昼休みにぶらりと中庭まで来てみれば嫌な場面に出くわした。

今自分が居るところから以外は死角になる場所に女子生徒が数名。
囲まれているのは例の跡部の婚約者。
その時点で分かった。
でも俺に助ける義理なんてないし、跡部も興味なさそうにしていたから巻き込まれる前に去ろうと思った。
出来なかったけど。

パン!と痛そうな音が響き思わず眉を顰める。
あれは腫れるんではないだろうか。
婚約者はぶたれた頬を抑え黙ったまま。
しかしその眼差しはとても力強いものだった。
睨むわけじゃなしにただ真っ直ぐ相手を見つめていた。
跡部から聞いていた話からは想像もつかないような瞳で驚いた。

おい跡部、お前はもしかしたらこの婚約者のことを何にも分かってへんのかもしれんで。

あれは自分の意思をきちんと持っている奴の瞳だ。

あんなに強くぶたれても涙ひとつ流さなかった彼女が、一人の女子に言われた言葉で大きな目を更に少し見開き、やがて俯いた。

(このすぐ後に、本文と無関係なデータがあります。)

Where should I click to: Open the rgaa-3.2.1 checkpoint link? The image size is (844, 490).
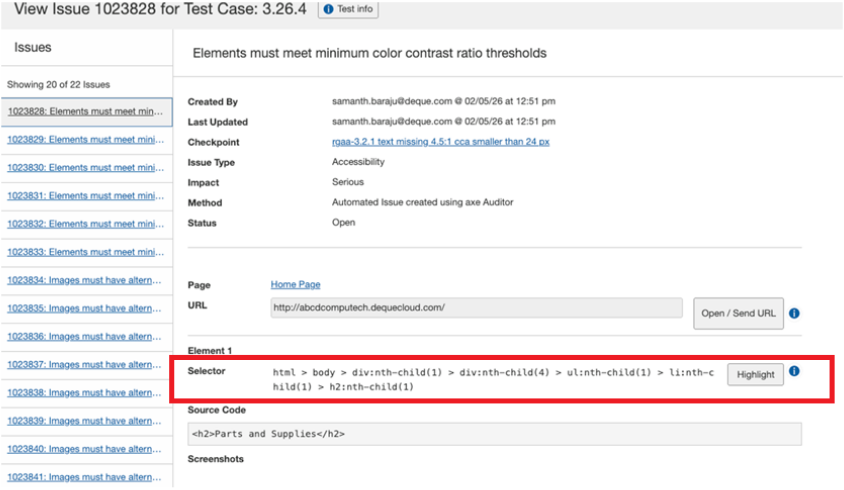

「跡部様とお近づきになれるかもーと思ってあんたと仲良くしてたけど、跡部様あんたのこと嫌いみたいだしぃ?もーいいや!」

こんな金持ち学校にもあんな奴居るんやな。
その言葉には俺もいらっとした。
女子生徒達は言いたいことだけ言って下品に笑いながらその場を後にした。

一人残った彼女はゆっくり空を仰いで目をつぶって数秒。
先ほどまでの泣きそうだった顔から一変し、また真っ直ぐに前を見つめている。
そのあとすぐ両手で自分の頬をパチン!と叩いたのにはまた驚かされたけど。



「なぁ」

話しかけるつもりはなかった。
でも興味が沸いて、気づいたら呼びかけていた。

「え?」

「大丈夫なん?頬」

「あ、み、見てたんですか!?」

あわあわとする彼女に思わず笑ってしまった。
こんなに近くで見たことはなかったが、その容姿はあの跡部の隣に並んでも引けをとらないだろう。

「あーあ。赤くなっとるやんか」

そっと頬に触れてみてもそこらの女と違い全く顔色を変えることなくにこりと笑った。

「大丈夫です。一昨日のより痛くなかったので」

「一昨日...?」

「え?はい」

なん、一昨日て。
これ一回じゃないってことか。
そんなん、なんで笑っていられる。
普通なら学校にだって来たくないだろう。こんなことされたら。